● Problem to solve
The expected output is the line bearing "The image size is (928, 531)." followed by all remaining lines of the records, each restated word for word.

====== Working data ======

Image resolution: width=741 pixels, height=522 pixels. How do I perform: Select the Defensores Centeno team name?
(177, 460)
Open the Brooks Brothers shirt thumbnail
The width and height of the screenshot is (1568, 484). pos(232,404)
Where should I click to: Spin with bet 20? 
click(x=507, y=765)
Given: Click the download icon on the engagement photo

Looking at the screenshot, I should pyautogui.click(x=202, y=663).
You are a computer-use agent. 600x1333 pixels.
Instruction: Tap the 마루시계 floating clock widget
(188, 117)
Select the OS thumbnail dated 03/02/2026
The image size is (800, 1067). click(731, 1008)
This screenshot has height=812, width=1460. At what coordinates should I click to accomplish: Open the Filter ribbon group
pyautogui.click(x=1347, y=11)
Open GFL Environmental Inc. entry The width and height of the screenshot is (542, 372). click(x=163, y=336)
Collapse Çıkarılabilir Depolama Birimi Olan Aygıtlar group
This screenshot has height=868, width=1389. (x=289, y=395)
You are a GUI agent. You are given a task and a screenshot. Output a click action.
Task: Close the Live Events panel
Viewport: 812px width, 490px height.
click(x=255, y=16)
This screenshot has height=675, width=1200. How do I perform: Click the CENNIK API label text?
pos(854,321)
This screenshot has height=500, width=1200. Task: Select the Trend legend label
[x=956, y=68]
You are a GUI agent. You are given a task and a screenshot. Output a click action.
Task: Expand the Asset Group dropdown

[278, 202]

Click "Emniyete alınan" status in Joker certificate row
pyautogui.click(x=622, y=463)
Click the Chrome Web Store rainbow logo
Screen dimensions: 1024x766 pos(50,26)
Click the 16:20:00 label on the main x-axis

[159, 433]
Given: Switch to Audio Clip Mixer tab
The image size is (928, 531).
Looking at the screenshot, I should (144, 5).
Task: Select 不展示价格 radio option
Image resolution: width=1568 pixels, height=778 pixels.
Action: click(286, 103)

======

● Expected output
The image size is (928, 531).
Looking at the screenshot, I should (144, 5).
Task: Select 不展示价格 radio option
Image resolution: width=1568 pixels, height=778 pixels.
Action: click(286, 103)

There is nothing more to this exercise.